En 2013, une performance prémonitoire d’Olivier Grossetête faisait occuper la place par des centaines de Marseillais, petits et grands, pour construire ensemble une « ville éphémère » faite d’immeubles, de tours et de ponts en carton, installés autour d’un hypothétique forum populaire qui malheureusement n’exista jamais. Les bâtiments ainsi érigés trônèrent sur la place avant d’être portés, joyeusement et à bout de bras, par la population, jusque devant le balcon de la Mairie et – une fois tout le monde mis à l’abri derrière les fameuses barrières – renversés dans un grand geste carnavalesque. Revoir aujourd’hui les images de ces immenses tours de carton s’effondrant au pied de la Mairie, voir la joie sur les visages des spectateurs… et ne plus pouvoir jubiler avec eux. Entre temps, les immeubles de la rue d’Aubagne, de vrais immeubles en pierre pourrie avec de vrais gens dedans, se sont effondrés. Et des dizaines de milliers de Marseillais se souviennent s’être réunis à l’hiver 2018, devant cette même Mairie, portant des immeubles en carton sur lesquels on lisait « Gaudin assassin », « Gaudin aux Baumettes », « Gaudin démission » et plus personne ne riait. Les manifestations furent dispersées dans la violence et le gaz lacrymogène, et la Mairie cernée de barrières Vauban qui ne la quittèrent plus, jusqu’au départ du maire.

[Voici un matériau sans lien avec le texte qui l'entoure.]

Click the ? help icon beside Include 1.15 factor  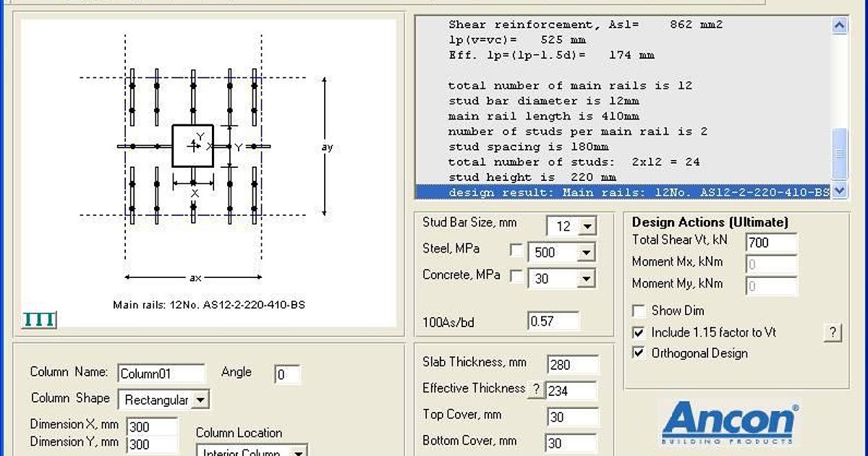[x=832, y=333]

Entend-on encore, si on tend l’oreille sur la place désormais libérée, les échos de ces nuits d’hiver, de cris, de deuil et de colère ? Ou plutôt les battements d’espoir du cœur des habitants à l’annonce du printemps marseillais ?

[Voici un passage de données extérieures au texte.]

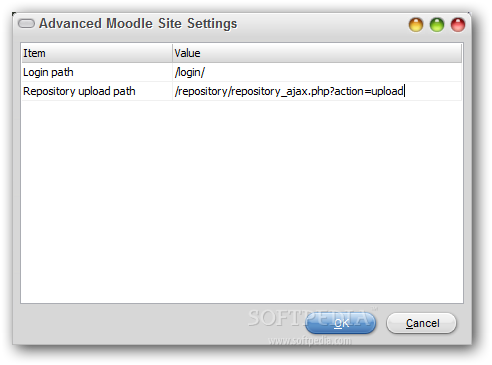Click empty area below the settings rows
Screen dimensions: 492x365
click(x=242, y=202)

Le 4 juillet 2020, au troisième tour d’une élection laborieuse, des centaines de personnes étaient rassemblées sur la place, à l’entrée du souterrain où le nouveau conseil municipal devait accoucher d’un ou une 46 e maire de Marseille. L’attente fébrile d’une (re)naissance, et l’oracle devait sortir de la bouche d’ombre de l’espace Bargemon : qu’un médecin apparaisse pour nous dire que l’accouchement s’était bien passé et que le printemps était enfin là !

 

* Quelqu’un sait-il dans cette ville qui était Christophe de Villeneuve-Bargemon et ce qu’il a pu faire pour mériter tant d’honneur ? « Préfet des Bouches-du-Rhône de 1815 à 1829 », on n’en saura pas plus en consultant le dictionnaire Marseille de Michel Vergé-Franceschi qui lui consacre à peine deux lignes et ne lui aurait sans doute pas donné la plus grande place du centre-ville.
* Les citations de Franck Hammoutène sont extraites d’une conférence donnée par l’architecte au Pavillon de l’Arsenal à Paris le 25 janvier 2007, alors qu’il venait de recevoir le prix de l’Équerre d’Argent pour la réalisation de l’extension de l’Hôtel de Ville de Marseille.
* En parlant d’Astérix, suis-je la seule à voir, dans les 9 énormes pots feuillus répartis en file indienne sur l’espace Bargemon aujourd’hui, un hommage aux patrouilles romaines déguisées en buissons dans Le Combat des chefs ? Décidément sur cette place tout a des oreilles.